The prospects and scope for automation in digital lives are expanding with the advances in instruction following, coding, and tool-use abilities of large language models (LLMs). Most day-to-day digital tasks involve complex activities across various applications, with reasoning and decision-making based on intermediate results. However, the responsive development of such autonomous agents needs rigorous, reproducible, and strong evaluation using realistic tasks that account for the complexities and dynamics of real digital environments. The current benchmarks for tool-based solutions cannot solve this challenge as they use a linear sequence of API calls without rich or interactive coding, and their evaluations through reference solutions are not suitable for complex tasks with varied solutions.
The current benchmarks discussed in this paper are Tool-Usage Benchmarks (TUB) and Interactive Code Generation Benchmarks (ICGB). TUB either does not provide agents with executable tools or uses existing public APIs, with some offering implementations of simple ones. Current evaluation methods depend on LLMs or human judgment, which are unsuitable for tasks with multiple valid solutions. ICGB evaluates the ability of agents to generate executable code, such as HumanEval targeting short code snippets and SWEBench focusing on patch file generation. Intercode proposes solving coding tasks interactively by observing code execution outputs, while MINT allows agents to use a Python interpreter for reasoning and decision-making.
Researchers from Stony Brook University, Allen Institute for AI, and Saarland University have proposed the AppWorld Engine, a high-quality execution environment comprising 60K lines of code. This environment includes 9 day-to-day apps operable through 457 APIs and simulates realistic digital activities for approximately 100 fictitious users. An AppWorld Benchmark, a collection of 750 diverse and complex tasks for autonomous agents, is developed that requires rich and interactive code generation. It enables robust programmatic evaluation with state-based unit tests, allowing for different task completion methods and checking for unexpected changes.
The AppWorld Engine implements 9 applications across various domains, including emails (Gmail), money transfer (Venmo), shopping (Amazon), and local file systems. It features 457 APIs that closely resemble real app functionalities, averaging 50 APIs per app, and contains 1470 arguments. These APIs perform actions through read/write operations on a database, e.g. a send email API creates new entries in the email and email thread tables for both sender and recipient(s). Moreover, two supporting apps, ApiDocs and Supervisor, are implemented. ApiDocs provides APIs for interactive documentation, while Supervisor APIs provide information about the task assigner, such as addresses, payment cards, and account passwords.
The results show that all methods produce low task (TGC) and scenario (SGC) completion scores in both Test-N and Test-C. The strongest model, ReAct + GPT4O, achieves a TGC of 48.8 on Test-N, which decreases to 30.2 on Test-C. The 30-50% reduction from task to scenario scores shows that models do not consistently complete all task variants within the same scenario. The second-best model, GPT4Trb, falls significantly behind GPT4O, with open models performing even worse. GPT4Trb achieves a TGC of 32.7 and 17.5, while the best open LLM, FullCodeRefl + LLaMA3, gets a TGC of 24.4 on Test-N and 7.0 on Test-C. CodeAct and ToolLLaMA failed on all tasks due to their specialized narrow-domain training.

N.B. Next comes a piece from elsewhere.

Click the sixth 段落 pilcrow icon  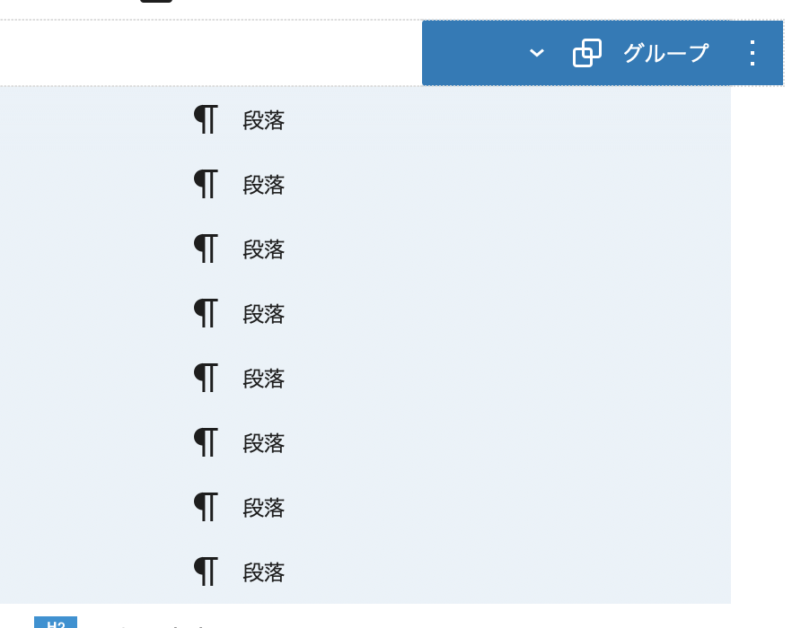click(207, 442)
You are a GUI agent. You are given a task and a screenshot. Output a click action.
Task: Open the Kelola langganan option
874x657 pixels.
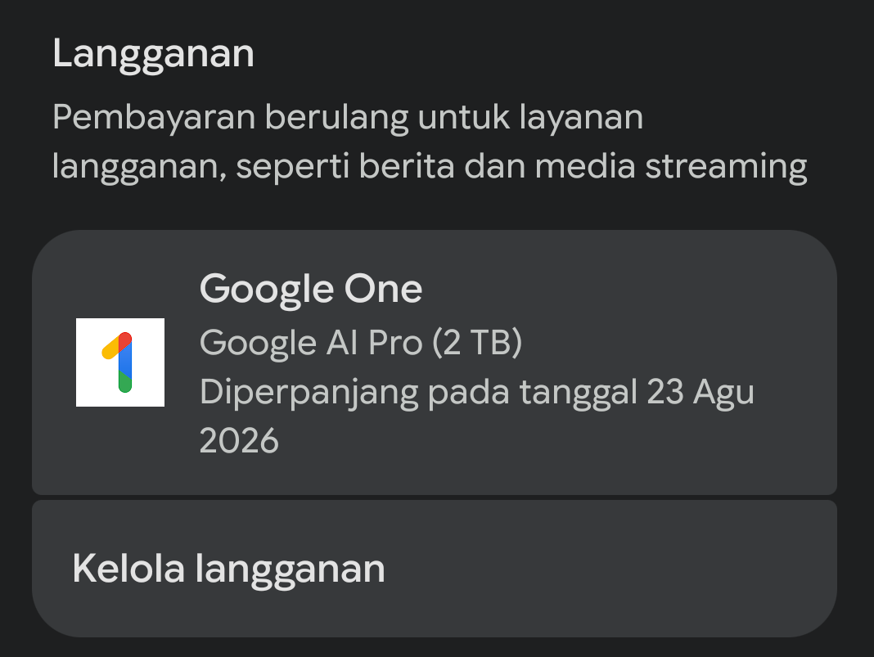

In summary, researchers have introduced the AppWorld Engine, a robust execution environment consisting of 60K lines of code. The AppWorld framework provides a consistent execution environment and a benchmark for interactive API-based tasks. Its programmatic evaluation suite and realistic challenges ensure thorough assessment. Benchmarking state-of-the-art models highlights the difficulty of AppWorld and the challenges that LLMs encounter in automating tasks. The system’s modularity and extensibility create opportunities for user interface control, coordination among multiple agents, and the examination of privacy and safety issues in digital assistants.